Transferversary: "I wanted you more than you will ever know"

 
 "I wanted you more than you will ever know. So I sent love to follow you wherever you go."

We have a book in our library repertoire called Wherever You Are, My Love Will Find You by Nancy Tillman. Every time I read it to Olivia I burst into tears. So needless to say, I don't read it too often.
One year ago today. March 25th 2015. We transferred two beautiful embryos. We named them Seaweed and Kelp because we vacationed on the the Gulf in a Galveston beach house with my dearest friend and cheerleader, Celina. 


I don't even have pictures of that day in the clinic. All our other transfers we took pictures on the stretcher right before I had the procedure. I think we were just too terrified to jinx anything. I don't even have pictures of me on bed rest.

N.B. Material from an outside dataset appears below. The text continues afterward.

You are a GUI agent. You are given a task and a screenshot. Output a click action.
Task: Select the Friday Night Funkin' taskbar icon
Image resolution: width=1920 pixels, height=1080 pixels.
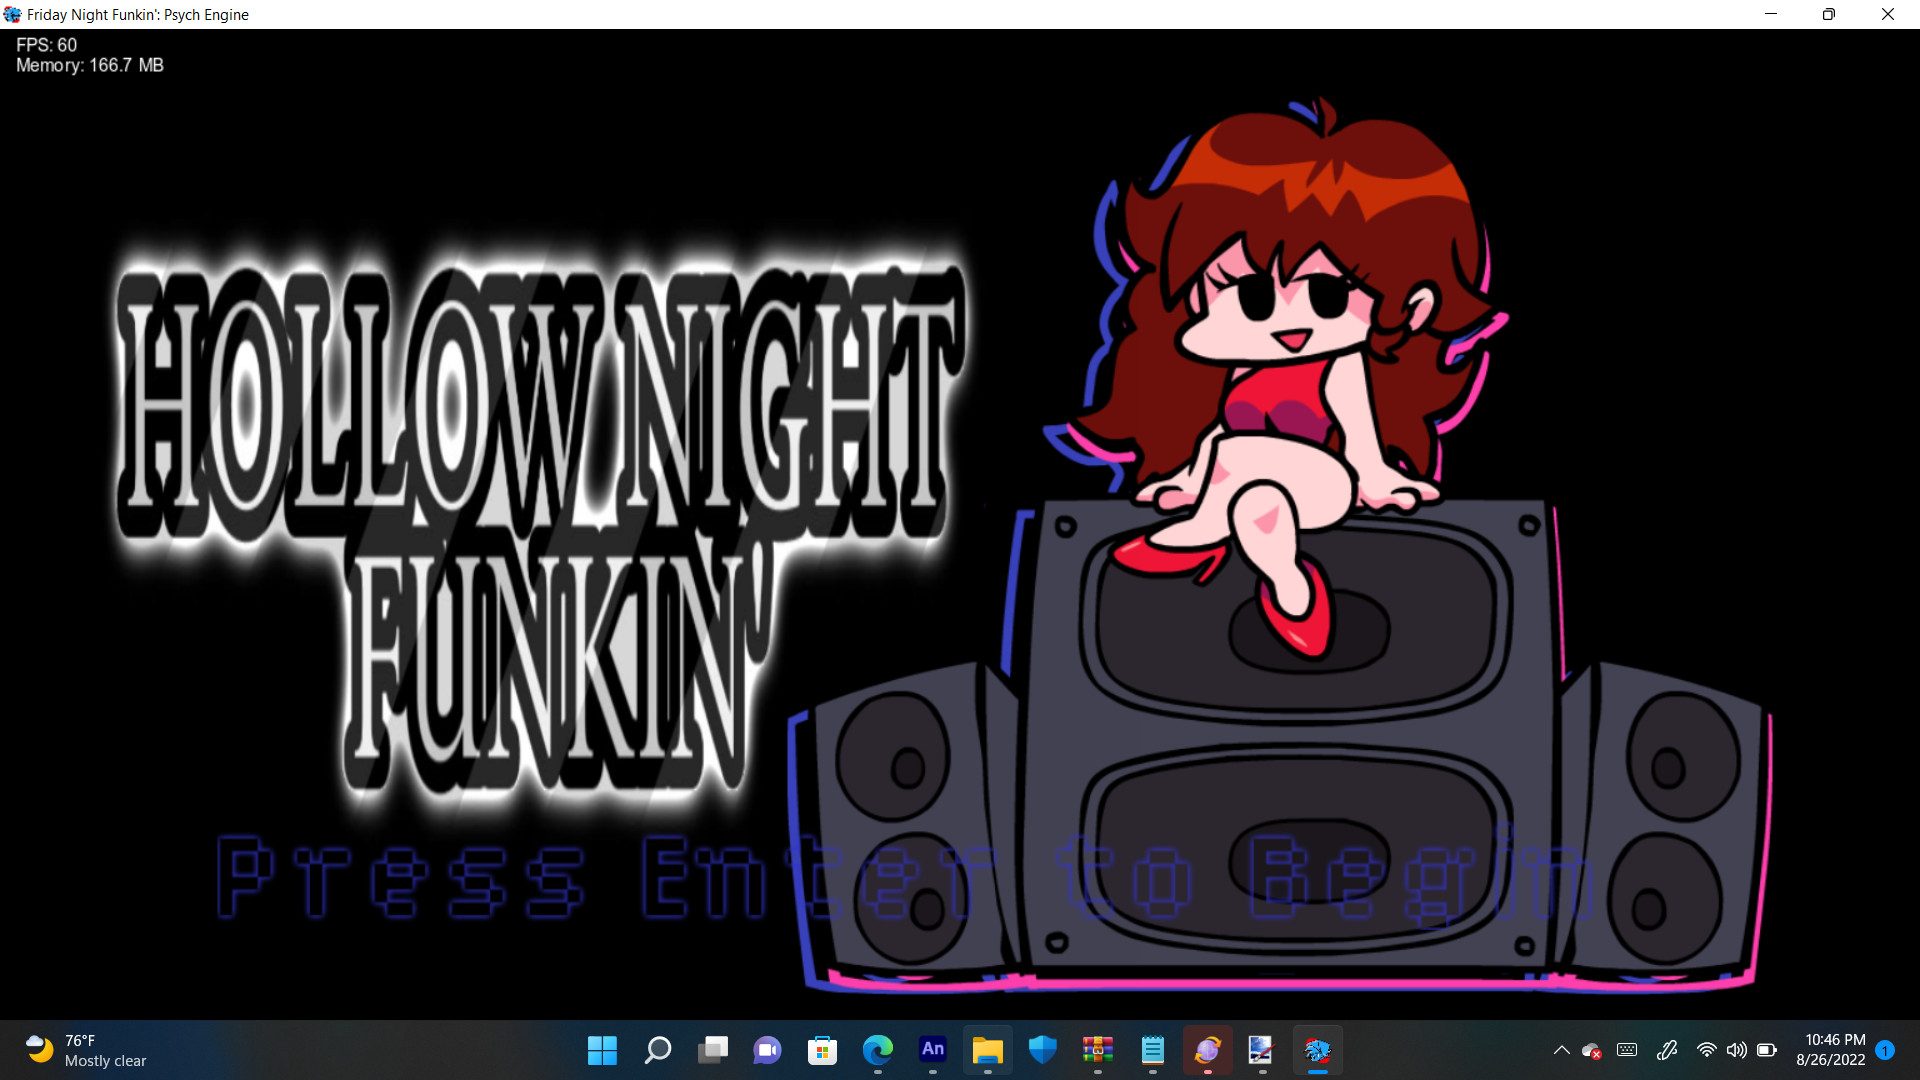tap(1317, 1050)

I do remember crying in the holding area, in my hospital gown and surgical hat, when Dr. G. told us we had two beautiful embryos. I remember watching on the monitor the moment Olivia and her brother were placed into my body. I remember trying to remain cautiously optimistic that maybe this time, the last time, will be different. I remember trying to get the hang of the Lovenox shots and letting Chris give me my PIO shots in the beach house bathroom. 

And now, she's here. She's 4 months and loves to holler and yell when I'm not entertaining her. No matter where I am in the room, she's seeking me out so she can stare at me. (Or scream at me, depending on the day)


In 4 days, Olivia and I are heading back to Texas to stay with Celina. It all comes back full circle, doesn't it?

In some ways, I'm shocked that transfer worked and I have her. In others, I feel nothing but relief. That I have her. Because my life wouldn't have been ok if it failed. I don't know where I would be now. They are thoughts I don't like to think about.

I hold her a bit longer than I need to in the dead of night, burying my face into her neck and breathing her in. I feel her little body in my arms and run my chin along the top of her head, feeling the brush of her soft hair. Sometimes I just can't believe she's here. That all those years of tears and anger and diminishing hope brought me to her. 

Had I done one thing differently, had we decided not to go to Texas, had we stopped treatments after the first failed donor cycle, had I not had a doctor who was willing to go the extra mile... I wouldn't have her now. Maybe I would have ended up with a baby. But it wouldn't have been her. It wouldn't have been my Olivia. 

This journey was exhausting. I pushed my body, my mind, my heart further than I thought I could endure. We have next to nothing in our savings. But now she's here. I saw her as a microscopic embryo and she grew into a baby with long fingers, a button nose and a smile that stops my heart. 

Olivia, what a ride this year has been. Happy Transferversary little girl.